Five unbreakable NFL Conference Championship records
The Divisional Round of this year’s NFL playoffs gave us some truly memorable matchups. Every game was decided on the final play, and it's fair to say it was among the most dramatic full weekends in NFL playoff history.
It set the stage beautifully for a Conference Championship weekend that promises to deliver plenty of intrigue as unexpected contenders have arisen from the chaos.
In the AFC, the Cincinnati Bengals will take on the Kansas City Chiefs in a game that gives us Joe Burrow vs. Patrick Mahomes. The NFC gives us a West Division matchup with the San Francisco 49ers taking on the Los Angeles Rams in a battle of elite defenses.
In eager anticipation of the games ahead, let’s take a look at some of the most unbreakable records in NFL Conference Championship history.
5. Most Wins by a player: 10
Tom Brady is the greatest quarterback of all time and has the seven Super Bowl rings to prove it, but the record that is arguably just as impressive is TB12's 10 conference championship victories. Nine of them came with the New England Patriots, and it is an absolutely incredible number considering some of the game’s greatest players have two or fewer.
The NFL is built on parity, and the league is set up to make it difficult for winning teams to continue dominating. The Chiefs and Mahomes have a nice run going, but as players like Burrow, Josh Allen, and Justin Herbert emerge and grow, it is hard to envision the Chiefs replicating Brady’s success, or for any other player to maintain such dominance for such a prolonged period of time.

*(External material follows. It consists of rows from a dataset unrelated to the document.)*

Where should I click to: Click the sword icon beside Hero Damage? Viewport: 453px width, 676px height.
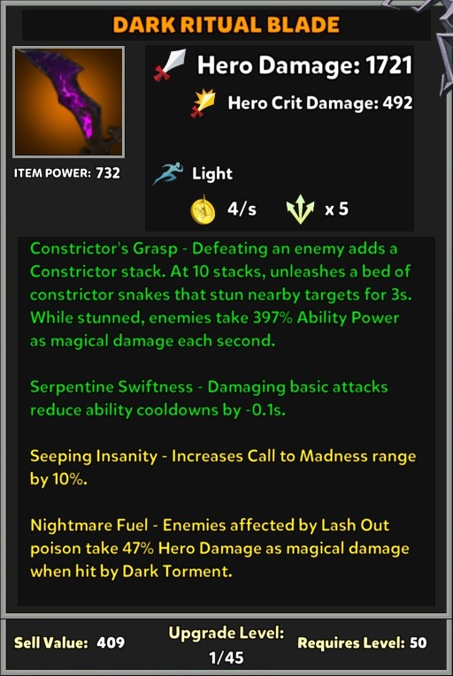tap(170, 65)
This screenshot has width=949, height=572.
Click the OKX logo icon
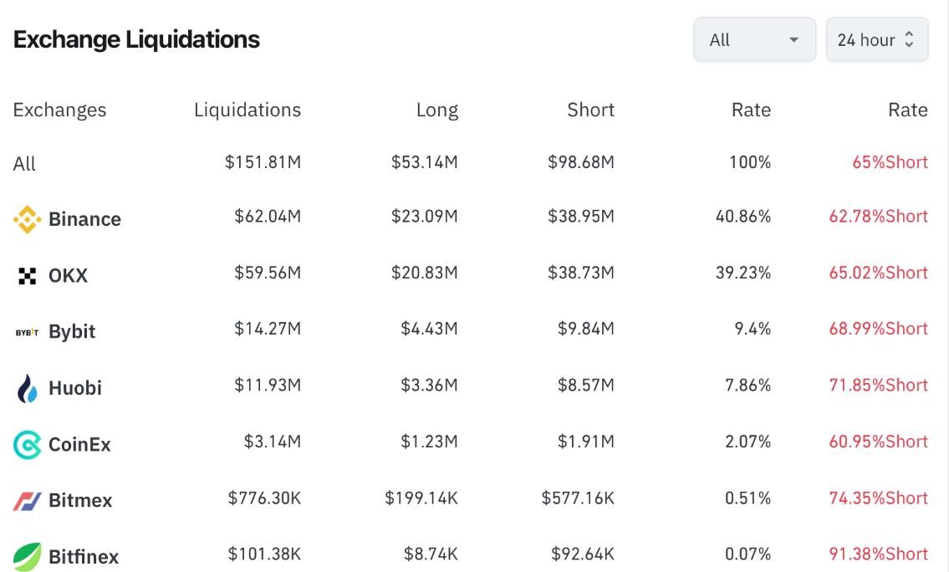27,276
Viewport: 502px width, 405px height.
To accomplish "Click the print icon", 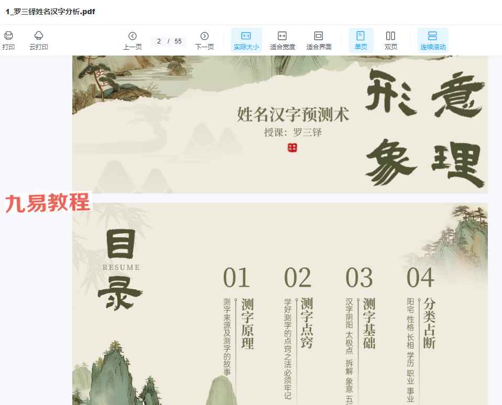I will coord(8,36).
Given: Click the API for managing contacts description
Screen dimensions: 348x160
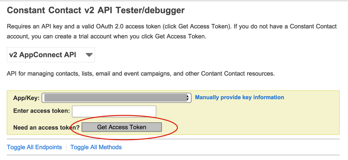Looking at the screenshot, I should tap(141, 74).
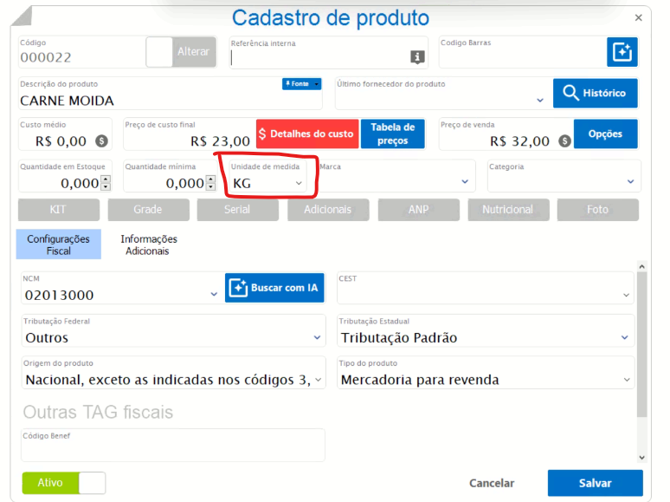Click Buscar com IA for NCM
This screenshot has width=670, height=502.
pos(274,288)
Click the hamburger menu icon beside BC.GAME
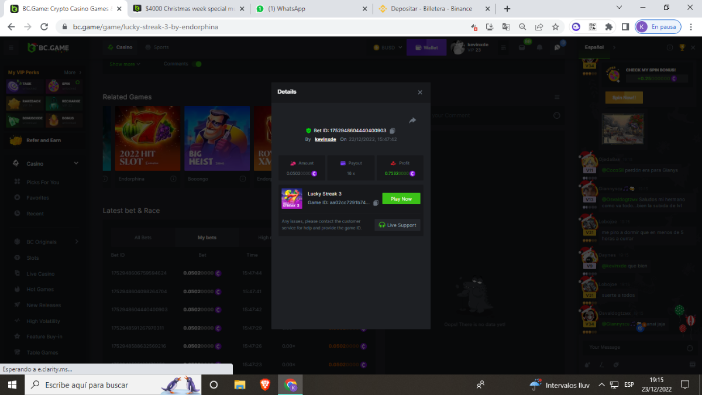702x395 pixels. (x=11, y=47)
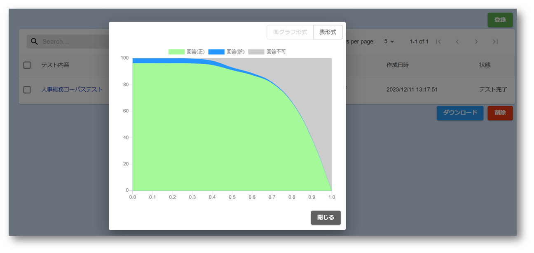Image resolution: width=534 pixels, height=253 pixels.
Task: Click the blue ダウンロード button
Action: 460,113
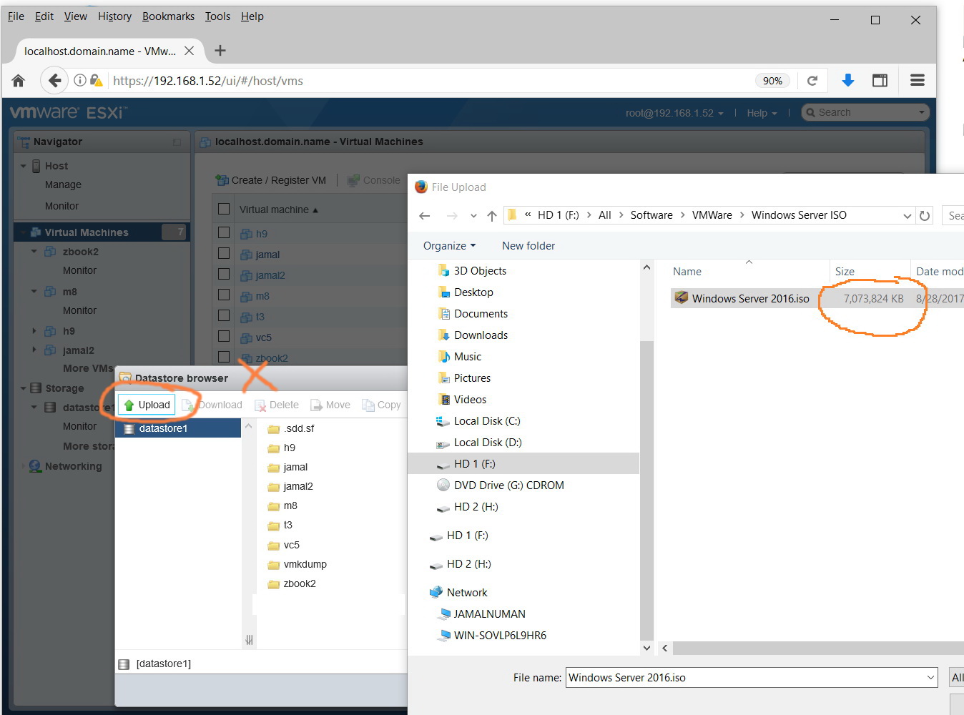The image size is (964, 715).
Task: Expand the h9 item in the Navigator tree
Action: coord(34,330)
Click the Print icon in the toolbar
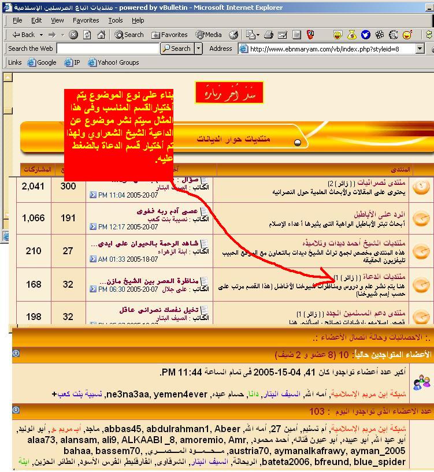 (269, 35)
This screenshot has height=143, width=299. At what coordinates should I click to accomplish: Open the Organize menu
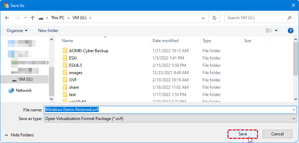(17, 31)
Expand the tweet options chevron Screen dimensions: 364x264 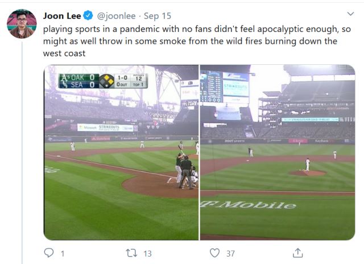[350, 14]
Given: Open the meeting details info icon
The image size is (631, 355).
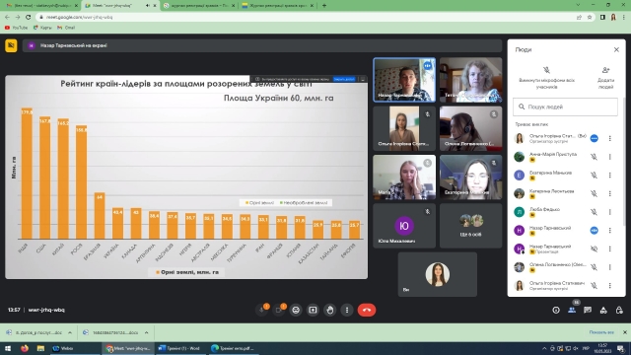Looking at the screenshot, I should click(x=556, y=310).
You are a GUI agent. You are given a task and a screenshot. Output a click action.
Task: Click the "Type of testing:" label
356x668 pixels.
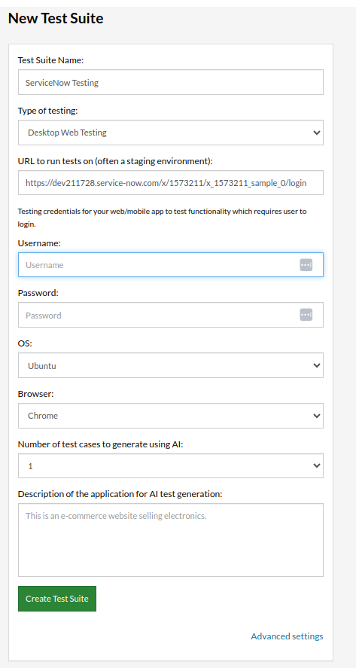click(x=47, y=111)
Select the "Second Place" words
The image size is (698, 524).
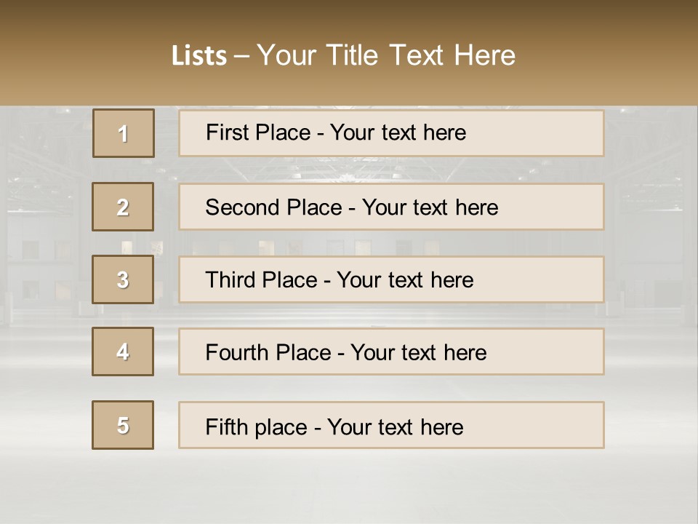point(274,207)
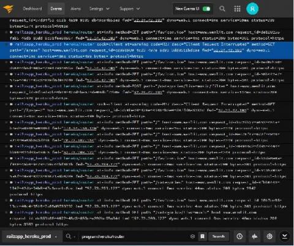The height and width of the screenshot is (246, 294).
Task: Open the railzapp_heroku_prod system selector
Action: pyautogui.click(x=31, y=236)
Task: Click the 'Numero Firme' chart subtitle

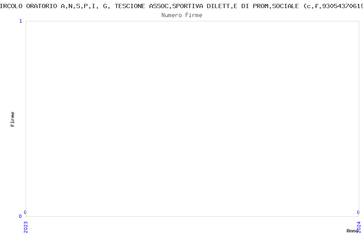Action: pos(182,15)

4. Most Individual Rushing Yards: 220
San Francisco 49ers running back Raheem Mostert made history on Jan. 19, 2020 when he put up 220 rushing yards in a landslide 37-20 victory over the Green Bay Packers.
Two years ago today...
— NFL (@NFL) January 19, 2022
Raheem Mostert ran all over the Packers. 220 yards and four TDs. 😲 #FTTB
📺: #SFvsGB -- Saturday 8:15pm ET on FOX
📱: NFL app pic.twitter.com/ysZlsZVmmI
As passing continues to take over the league, rushing attacks will continue to decline. Player speed on defense continues to improve as well, with linebackers and secondary players often being capable of catching running backs.
Mostert was a unique case with his elite sprinter speed on a Niners offense that was built to run with great success. Facing a Packers defense that struggled tremendously to stop the run, we saw a perfect storm that enabled Mostert to set the single-game rushing record, and it's hard to imagine it being broken anytime soon.
3. Largest Margin of Victory: 48 points
The Buffalo Bills began a run of four straight Super Bowl appearances beginning with the the 1990 season’s AFC Championship. They never won a Super Bowl victory during that stretch, but they did manage to set an unbreakable record with a 51-3 victory over the Los Angeles Raiders on Jan. 20, 1991.
The 48-point margin of victory is by far the largest in NFL Conference Championship history, and it seems impossible that such a whooping could ever occur again this late into the season. Even the team’s worst teams don’t have days that bad.
Quarterback Jim Kelly had 300 yards and his favorite target, James Lofton, caught both touchdown passes.
2. Most Combined Field Goals: 8
In the NFC Conference Championship on Jan. 20, 1991, two teams combined for eight made field goals. The New York Giants notched five, and the San Francisco 49ers added three of their own.
On this date in 1991, New York Giants kicker Matt Bahr set an NFC Championship Game record with five field goals (including a 42-yarder as time expired) to lift the Giants past the 49ers 15–13 and send the New York to the Super Bowl. pic.twitter.com/9mu3qaSsoa
— brian (@brianbuck13) August 17, 2021
This kind of strategy is from an era of yesteryear as analytics increasingly tells us that kicking a field goal diminishes your expected return. As a result, we see teams passing on field goals in favor of attempting fourth down conversions.
It's unlikely we'll ever see eight field goals attempted in an NFL Conference Championship game again, let alone made.
1. Most Turnovers in a Game: 14
In Jan. 7, 1979, there must have been a full moon and black cats roaming the sidelines between the Houston Oilers and Pittsburgh Steelers.
The game was a blowout won by the Steelers 34-5, but the remarkable record to come out of the game was the combined number of turnovers. The Oilers had nine, and the Steelers added five more for a combined 14 turnovers in a single NFL game.
Each team had six fumbles in cold, miserable weather. We will never see this many turnovers in an NFL Conference Championship game again.